RBL-Checker: details on the refactorization

A long time ago, I wrote RBL-Checker, a tool to check if a range IP is blacklisted or not.

I continue to use it but need a lot more complete and that integrate better in my use case.

In this post, you’ll learn:

  • my use case (actual and future)
  • my choice of style for writing code and tools

My use case

I wrote the first version at home when I worked for a hosting provider. This company never sees the ROI to build this style of little software.

I can’t tell you that I liked this manager when I needed to debug one email server with a very high queue with nothing about metrology, detection of a blacklist, exclusively reading the log without an ELK or similar.

Right now, I continue to have my email servers so I use my software but also for any clients that need to monitor and alert on them.

My future use case can be for a non-profit IAP because it’s very important to keep range IP clean and be alerted when an IP becomes blacklisted.

My choice

My first version was in Python and I continue in that way.

From monolith to 2 services

I moved from a service that uses subprocess to do check-in concurrency to 2 services because I need to check very quickly a large range of IP.

Consumer

Asynchronous service taking a message from the queue and checking IP across the list.
Finally, add blacklisted IP with the blacklist name and DateTime of the check to the database.

Rest API

I use it exclusively to add range to publish the message to the queue.
Maybe later, I’ll add an endpoint to know how many messages are in the queue.

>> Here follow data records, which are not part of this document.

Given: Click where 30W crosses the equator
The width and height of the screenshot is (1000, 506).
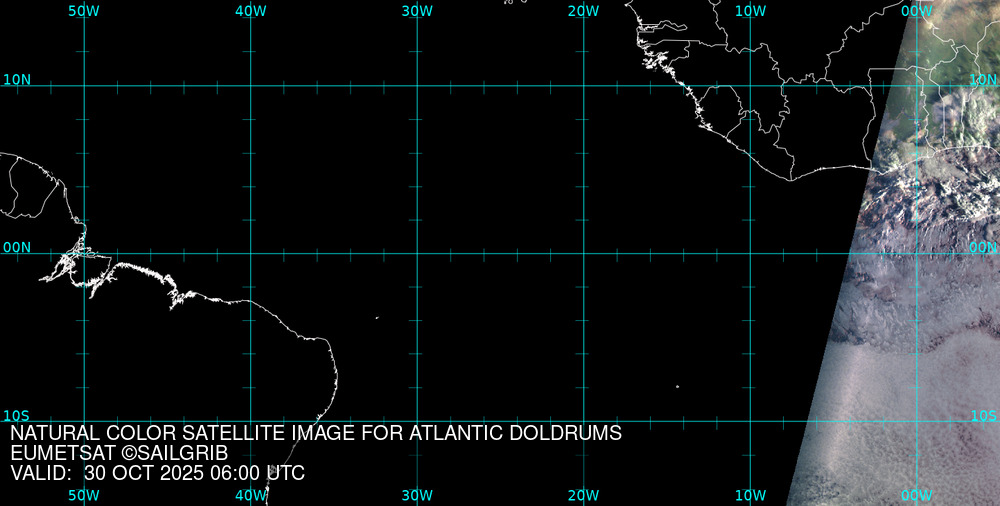Looking at the screenshot, I should [x=417, y=253].
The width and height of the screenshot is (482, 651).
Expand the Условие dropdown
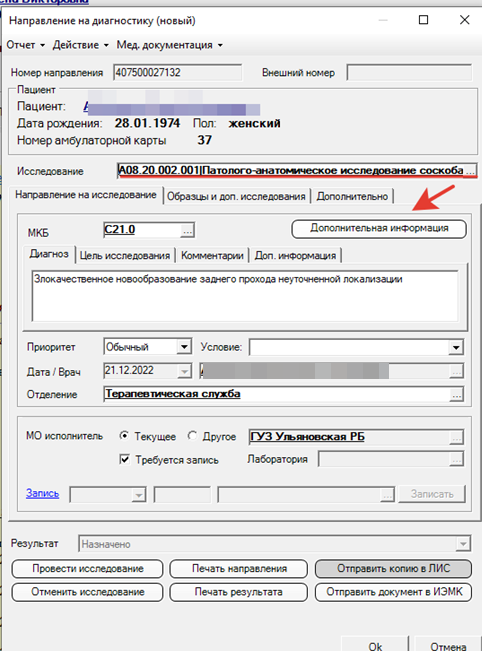(x=456, y=347)
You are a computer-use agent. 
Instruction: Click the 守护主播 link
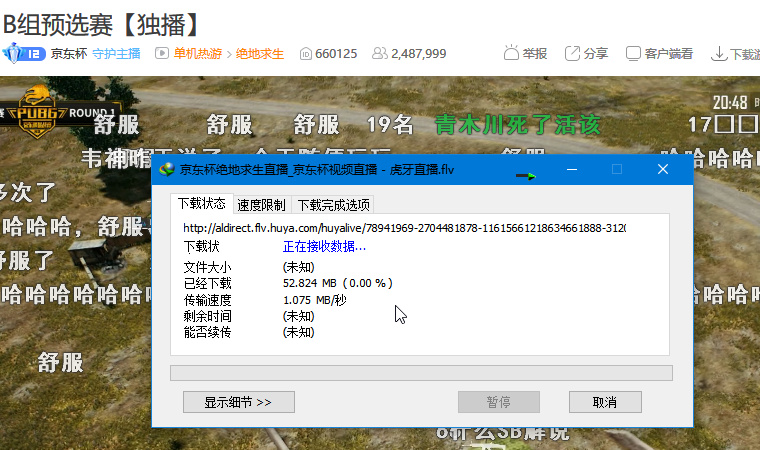tap(116, 54)
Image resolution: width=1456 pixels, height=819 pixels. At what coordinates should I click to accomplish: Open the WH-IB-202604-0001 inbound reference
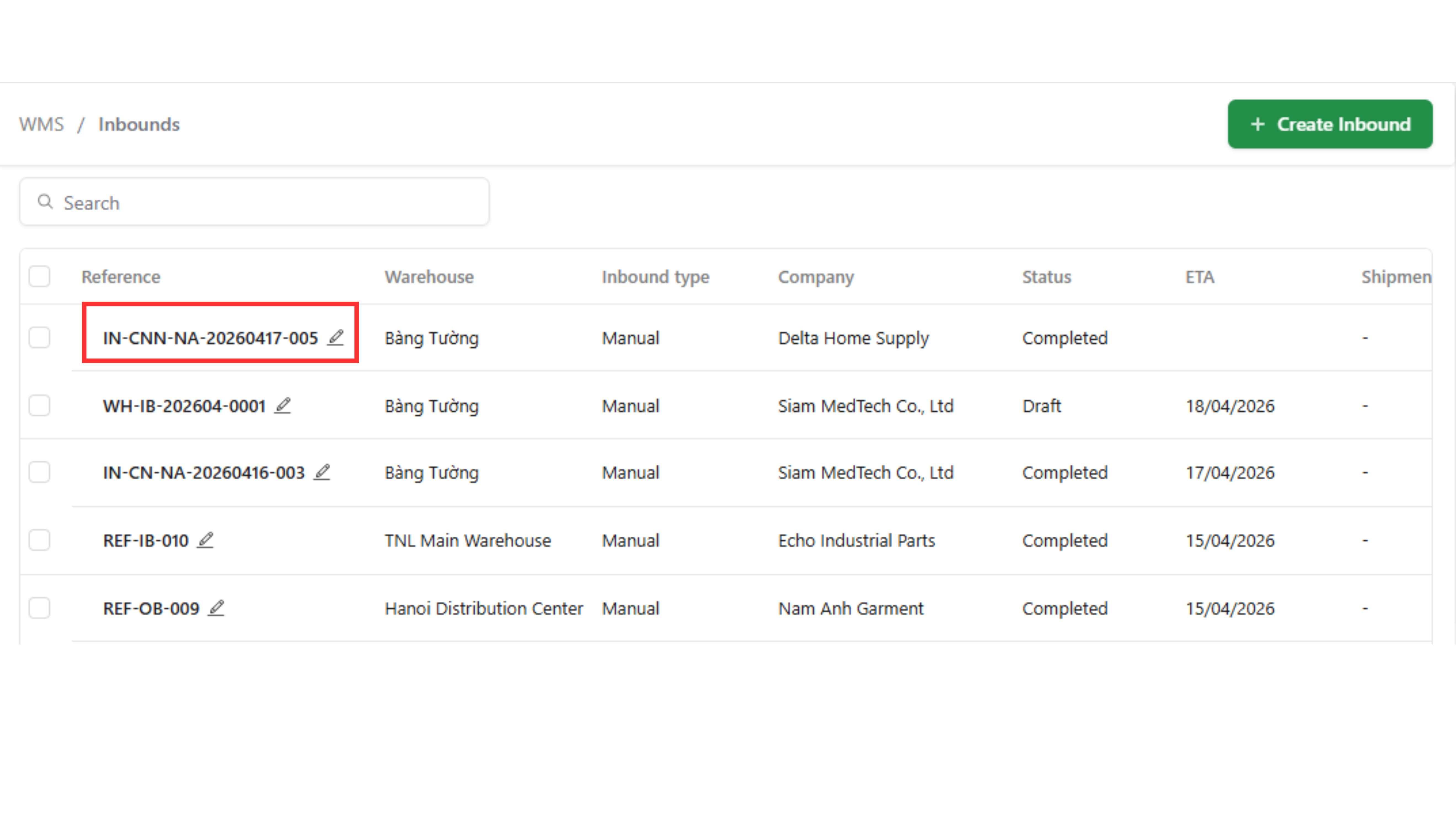click(184, 406)
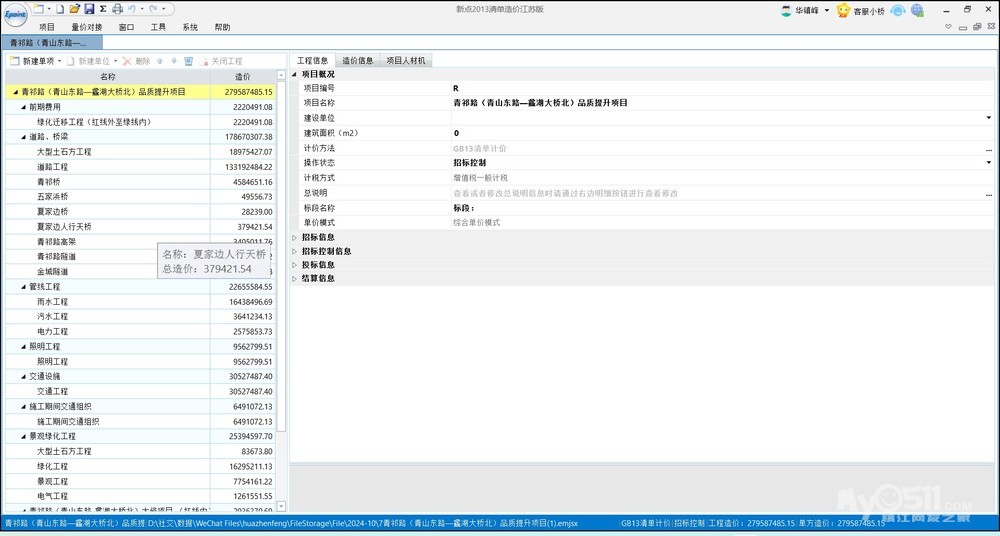This screenshot has width=1000, height=536.
Task: Open the 量价对接 menu
Action: click(87, 27)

The biggest move can be a migration to Haskell but right now, I don’t need it.

Possible big change

Migrating from JSON to binary format and in that case, I see these possibilities:

The stack

AIOPG

AIOPG is asynchronous compared to psycopg2.

I use PostgreSQL and Yugabyte, both can be used with PostgreSQL’s drivers so it was my choice to stay with classic database that can be pushed in production very easily and won’t be a pain.

Also, public cloud providers provide managed PostgreSQL (like Amazon RDS for PostgreSQL ) so it’s easy to deploy.

FastAPI

One year ago, I left Flask for FastAPI.

It permits to build async rest api and provides OpenAPI with Swagger UI and ReDoc by default.

Deploying Python-based software it’s very easy and compatible with every CPU architecture (ARM, RISC-V, x86).

Kafka

I have one Kafka cluster running so I continue to use my actual stack and I won’t add a new service (NATS & co) for this little job and nothing more.

I activated compression on the producer (lz4) to gain disk space.

Some cloud providers provide Kafka or Kafka compatible managed service so it’s very easy to deploy and you don’t need to manage it.